» **TASK DETAILS**
Scan the data. Collect each line that contains the word "checkmark".

» **INFORMATION GIVEN**

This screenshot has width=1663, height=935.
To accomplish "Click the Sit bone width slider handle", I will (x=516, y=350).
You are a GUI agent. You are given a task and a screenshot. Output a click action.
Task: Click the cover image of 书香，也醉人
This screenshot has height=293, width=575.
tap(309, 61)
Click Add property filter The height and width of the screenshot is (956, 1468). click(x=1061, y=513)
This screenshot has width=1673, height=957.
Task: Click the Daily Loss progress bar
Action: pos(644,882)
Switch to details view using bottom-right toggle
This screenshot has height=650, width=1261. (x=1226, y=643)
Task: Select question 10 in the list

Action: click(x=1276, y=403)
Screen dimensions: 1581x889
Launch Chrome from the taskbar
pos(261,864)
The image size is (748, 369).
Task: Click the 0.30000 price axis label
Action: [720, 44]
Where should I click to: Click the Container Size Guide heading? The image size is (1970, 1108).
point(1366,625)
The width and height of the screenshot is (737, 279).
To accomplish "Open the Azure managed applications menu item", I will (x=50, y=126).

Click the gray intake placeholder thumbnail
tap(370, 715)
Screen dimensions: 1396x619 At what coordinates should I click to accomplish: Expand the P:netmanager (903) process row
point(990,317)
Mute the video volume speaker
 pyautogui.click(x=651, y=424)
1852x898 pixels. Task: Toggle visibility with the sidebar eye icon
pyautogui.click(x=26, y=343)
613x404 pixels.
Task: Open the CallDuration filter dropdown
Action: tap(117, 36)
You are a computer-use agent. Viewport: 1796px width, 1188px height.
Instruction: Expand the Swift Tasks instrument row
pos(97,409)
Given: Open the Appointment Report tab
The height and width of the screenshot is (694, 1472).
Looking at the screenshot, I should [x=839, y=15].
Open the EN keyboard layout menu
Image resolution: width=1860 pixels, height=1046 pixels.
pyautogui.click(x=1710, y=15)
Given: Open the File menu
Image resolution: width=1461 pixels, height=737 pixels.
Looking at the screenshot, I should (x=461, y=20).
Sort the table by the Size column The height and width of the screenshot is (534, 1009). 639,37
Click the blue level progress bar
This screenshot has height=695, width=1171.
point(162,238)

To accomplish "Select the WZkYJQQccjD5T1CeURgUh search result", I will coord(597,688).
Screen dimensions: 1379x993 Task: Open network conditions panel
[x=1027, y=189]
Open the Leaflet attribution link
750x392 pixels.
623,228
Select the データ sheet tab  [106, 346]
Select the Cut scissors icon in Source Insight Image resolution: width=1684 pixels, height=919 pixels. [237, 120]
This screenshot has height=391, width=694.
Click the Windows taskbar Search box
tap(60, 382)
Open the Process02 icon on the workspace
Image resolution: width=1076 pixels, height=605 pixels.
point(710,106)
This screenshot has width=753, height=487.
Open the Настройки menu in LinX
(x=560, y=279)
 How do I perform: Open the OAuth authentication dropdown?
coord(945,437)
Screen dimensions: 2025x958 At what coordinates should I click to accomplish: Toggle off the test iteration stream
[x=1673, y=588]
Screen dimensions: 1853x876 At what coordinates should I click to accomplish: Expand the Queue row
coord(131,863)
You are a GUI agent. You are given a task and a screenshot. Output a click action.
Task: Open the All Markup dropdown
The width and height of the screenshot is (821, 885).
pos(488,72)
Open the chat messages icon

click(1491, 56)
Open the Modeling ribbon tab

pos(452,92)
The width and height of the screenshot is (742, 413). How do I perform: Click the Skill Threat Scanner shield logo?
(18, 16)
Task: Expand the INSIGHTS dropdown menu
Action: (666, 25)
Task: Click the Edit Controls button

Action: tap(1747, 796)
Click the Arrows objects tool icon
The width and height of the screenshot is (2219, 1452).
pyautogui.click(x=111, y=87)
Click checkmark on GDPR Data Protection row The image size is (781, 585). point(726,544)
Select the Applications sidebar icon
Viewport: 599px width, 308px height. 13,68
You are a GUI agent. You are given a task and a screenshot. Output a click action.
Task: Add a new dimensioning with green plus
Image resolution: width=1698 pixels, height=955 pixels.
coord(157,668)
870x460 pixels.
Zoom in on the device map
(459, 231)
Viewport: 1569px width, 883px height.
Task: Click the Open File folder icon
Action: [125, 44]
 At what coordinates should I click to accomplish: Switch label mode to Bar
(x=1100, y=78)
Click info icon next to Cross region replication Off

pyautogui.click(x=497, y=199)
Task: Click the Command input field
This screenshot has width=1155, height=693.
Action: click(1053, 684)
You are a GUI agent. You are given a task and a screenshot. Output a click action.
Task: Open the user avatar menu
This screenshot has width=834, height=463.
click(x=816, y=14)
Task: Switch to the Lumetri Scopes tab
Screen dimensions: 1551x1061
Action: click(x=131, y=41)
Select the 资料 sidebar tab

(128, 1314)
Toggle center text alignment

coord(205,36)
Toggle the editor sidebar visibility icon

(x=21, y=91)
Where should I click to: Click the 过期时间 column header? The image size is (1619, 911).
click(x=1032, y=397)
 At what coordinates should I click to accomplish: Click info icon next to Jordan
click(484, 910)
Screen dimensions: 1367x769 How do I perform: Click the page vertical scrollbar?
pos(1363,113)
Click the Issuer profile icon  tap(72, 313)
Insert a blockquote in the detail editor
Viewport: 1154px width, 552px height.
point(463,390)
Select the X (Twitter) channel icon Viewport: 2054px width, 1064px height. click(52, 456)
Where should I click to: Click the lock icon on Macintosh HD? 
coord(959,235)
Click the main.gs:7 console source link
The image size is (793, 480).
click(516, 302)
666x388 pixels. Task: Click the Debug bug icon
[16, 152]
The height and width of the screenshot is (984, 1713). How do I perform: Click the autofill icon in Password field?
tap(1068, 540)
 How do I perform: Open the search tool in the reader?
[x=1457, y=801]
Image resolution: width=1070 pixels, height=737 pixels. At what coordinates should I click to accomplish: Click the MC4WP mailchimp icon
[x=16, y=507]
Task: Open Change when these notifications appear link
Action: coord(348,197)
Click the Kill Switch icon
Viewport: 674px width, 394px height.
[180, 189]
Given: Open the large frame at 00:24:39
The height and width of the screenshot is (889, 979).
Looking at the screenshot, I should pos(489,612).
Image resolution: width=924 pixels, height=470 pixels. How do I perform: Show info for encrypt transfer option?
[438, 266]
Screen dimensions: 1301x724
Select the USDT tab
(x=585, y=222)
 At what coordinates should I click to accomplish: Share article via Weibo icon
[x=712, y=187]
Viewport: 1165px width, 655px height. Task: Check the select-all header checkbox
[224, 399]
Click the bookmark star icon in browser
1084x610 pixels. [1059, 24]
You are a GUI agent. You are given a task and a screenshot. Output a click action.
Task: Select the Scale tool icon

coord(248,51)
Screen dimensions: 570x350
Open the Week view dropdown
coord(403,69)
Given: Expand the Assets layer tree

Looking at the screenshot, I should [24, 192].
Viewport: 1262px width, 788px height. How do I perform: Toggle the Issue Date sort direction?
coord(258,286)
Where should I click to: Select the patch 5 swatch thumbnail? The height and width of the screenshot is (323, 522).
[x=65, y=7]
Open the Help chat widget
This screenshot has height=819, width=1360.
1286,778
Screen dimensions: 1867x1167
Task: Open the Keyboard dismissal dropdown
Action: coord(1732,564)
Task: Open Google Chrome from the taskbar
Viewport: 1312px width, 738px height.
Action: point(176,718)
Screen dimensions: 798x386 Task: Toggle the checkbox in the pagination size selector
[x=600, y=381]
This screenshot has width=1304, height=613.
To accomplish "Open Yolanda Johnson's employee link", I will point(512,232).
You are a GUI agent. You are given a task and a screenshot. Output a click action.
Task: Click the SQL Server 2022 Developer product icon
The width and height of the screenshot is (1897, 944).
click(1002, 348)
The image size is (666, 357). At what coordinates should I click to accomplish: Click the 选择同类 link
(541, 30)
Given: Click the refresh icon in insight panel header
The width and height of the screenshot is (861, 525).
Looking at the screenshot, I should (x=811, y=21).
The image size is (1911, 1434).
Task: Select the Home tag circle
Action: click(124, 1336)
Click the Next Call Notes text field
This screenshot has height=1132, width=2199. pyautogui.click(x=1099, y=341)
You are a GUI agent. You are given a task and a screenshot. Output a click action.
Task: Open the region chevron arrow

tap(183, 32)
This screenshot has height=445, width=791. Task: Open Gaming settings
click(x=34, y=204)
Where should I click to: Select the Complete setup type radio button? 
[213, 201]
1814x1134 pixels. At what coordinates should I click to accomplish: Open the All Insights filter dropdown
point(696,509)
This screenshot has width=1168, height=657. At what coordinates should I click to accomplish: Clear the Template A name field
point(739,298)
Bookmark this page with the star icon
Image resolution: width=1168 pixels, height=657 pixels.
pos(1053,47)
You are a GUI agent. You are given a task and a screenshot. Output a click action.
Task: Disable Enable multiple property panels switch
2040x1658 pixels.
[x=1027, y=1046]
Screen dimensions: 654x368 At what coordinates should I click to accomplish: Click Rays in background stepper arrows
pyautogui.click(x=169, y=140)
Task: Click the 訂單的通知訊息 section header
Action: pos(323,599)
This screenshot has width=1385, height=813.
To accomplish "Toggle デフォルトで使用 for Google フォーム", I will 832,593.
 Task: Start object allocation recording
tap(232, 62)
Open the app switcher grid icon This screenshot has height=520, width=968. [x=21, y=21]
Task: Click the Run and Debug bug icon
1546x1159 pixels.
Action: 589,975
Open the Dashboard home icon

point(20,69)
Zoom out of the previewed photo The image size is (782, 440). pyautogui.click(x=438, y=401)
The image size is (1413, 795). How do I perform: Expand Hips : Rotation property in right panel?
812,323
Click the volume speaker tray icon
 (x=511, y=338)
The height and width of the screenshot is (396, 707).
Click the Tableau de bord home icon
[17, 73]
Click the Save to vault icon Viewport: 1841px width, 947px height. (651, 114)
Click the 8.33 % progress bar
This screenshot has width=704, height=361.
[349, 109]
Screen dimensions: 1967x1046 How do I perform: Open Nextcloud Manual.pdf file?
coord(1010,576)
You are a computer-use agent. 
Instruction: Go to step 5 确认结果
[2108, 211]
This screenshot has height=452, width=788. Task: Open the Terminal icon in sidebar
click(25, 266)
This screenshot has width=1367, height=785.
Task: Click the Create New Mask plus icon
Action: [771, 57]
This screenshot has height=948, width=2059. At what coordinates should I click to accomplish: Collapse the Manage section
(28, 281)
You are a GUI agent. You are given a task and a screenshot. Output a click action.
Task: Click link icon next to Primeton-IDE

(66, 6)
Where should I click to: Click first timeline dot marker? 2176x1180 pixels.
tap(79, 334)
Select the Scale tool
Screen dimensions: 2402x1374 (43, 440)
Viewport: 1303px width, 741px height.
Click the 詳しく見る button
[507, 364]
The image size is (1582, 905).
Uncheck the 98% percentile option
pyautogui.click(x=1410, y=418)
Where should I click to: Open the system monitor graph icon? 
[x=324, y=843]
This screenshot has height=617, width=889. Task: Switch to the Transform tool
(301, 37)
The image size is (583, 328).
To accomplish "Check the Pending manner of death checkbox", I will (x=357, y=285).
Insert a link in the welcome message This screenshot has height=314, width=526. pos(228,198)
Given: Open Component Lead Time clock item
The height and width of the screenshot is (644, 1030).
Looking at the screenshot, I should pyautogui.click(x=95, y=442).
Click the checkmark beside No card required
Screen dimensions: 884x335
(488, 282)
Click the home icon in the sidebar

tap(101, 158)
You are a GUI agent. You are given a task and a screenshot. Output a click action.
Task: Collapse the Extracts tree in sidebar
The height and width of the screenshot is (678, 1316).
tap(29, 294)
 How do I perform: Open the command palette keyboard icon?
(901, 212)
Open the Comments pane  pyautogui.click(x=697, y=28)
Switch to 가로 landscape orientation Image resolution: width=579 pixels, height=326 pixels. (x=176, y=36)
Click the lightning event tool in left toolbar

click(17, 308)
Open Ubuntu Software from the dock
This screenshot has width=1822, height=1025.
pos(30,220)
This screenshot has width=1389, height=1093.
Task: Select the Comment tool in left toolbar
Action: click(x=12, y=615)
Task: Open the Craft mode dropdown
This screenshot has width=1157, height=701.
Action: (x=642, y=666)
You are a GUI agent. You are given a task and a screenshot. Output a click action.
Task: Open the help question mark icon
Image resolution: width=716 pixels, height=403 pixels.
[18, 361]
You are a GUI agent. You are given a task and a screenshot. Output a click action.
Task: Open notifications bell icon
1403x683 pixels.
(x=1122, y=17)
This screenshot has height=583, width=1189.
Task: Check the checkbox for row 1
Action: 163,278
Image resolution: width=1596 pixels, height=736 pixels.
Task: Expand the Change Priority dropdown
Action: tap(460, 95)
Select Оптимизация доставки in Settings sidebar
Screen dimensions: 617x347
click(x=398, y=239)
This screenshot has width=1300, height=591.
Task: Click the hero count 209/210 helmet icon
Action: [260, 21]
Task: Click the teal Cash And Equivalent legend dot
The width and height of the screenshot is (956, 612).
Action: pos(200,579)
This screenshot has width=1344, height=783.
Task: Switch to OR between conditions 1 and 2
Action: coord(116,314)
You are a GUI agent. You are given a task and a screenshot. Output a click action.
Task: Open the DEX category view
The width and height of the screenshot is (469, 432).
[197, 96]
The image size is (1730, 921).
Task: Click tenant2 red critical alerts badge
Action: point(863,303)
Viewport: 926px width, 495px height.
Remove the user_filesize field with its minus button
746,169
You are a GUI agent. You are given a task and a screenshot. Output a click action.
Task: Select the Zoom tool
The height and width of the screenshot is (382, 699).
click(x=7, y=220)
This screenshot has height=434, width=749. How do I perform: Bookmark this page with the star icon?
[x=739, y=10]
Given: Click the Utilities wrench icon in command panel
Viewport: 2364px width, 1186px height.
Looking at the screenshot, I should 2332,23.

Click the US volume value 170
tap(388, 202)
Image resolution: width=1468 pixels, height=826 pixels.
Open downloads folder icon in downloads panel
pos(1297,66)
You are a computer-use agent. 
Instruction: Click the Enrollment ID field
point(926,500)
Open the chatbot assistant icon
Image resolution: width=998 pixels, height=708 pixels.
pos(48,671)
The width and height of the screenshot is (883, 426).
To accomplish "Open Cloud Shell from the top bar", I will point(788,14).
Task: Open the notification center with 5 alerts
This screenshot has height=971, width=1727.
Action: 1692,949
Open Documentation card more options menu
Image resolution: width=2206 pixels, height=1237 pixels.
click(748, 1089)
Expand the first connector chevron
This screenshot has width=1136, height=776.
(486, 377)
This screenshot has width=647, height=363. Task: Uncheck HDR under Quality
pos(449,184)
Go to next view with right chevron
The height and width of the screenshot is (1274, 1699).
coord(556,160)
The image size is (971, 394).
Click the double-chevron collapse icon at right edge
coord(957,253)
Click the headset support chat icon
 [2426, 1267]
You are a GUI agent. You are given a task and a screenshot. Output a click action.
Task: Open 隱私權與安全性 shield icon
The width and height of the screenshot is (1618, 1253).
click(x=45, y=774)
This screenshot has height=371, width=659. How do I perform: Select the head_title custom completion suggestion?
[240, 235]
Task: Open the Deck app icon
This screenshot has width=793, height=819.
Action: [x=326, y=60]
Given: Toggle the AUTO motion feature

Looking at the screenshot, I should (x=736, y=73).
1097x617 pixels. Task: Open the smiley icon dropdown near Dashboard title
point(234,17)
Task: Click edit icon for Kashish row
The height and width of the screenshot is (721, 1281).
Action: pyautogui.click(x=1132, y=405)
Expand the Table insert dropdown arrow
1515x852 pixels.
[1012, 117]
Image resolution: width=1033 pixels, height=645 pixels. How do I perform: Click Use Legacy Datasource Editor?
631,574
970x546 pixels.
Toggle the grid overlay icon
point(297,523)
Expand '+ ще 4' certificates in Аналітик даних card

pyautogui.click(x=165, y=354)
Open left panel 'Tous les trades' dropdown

» **TASK OUTPUT**
Click checkmark on GDPR Data Protection row The image size is (781, 585). point(726,544)
Click the checkmark beside No card required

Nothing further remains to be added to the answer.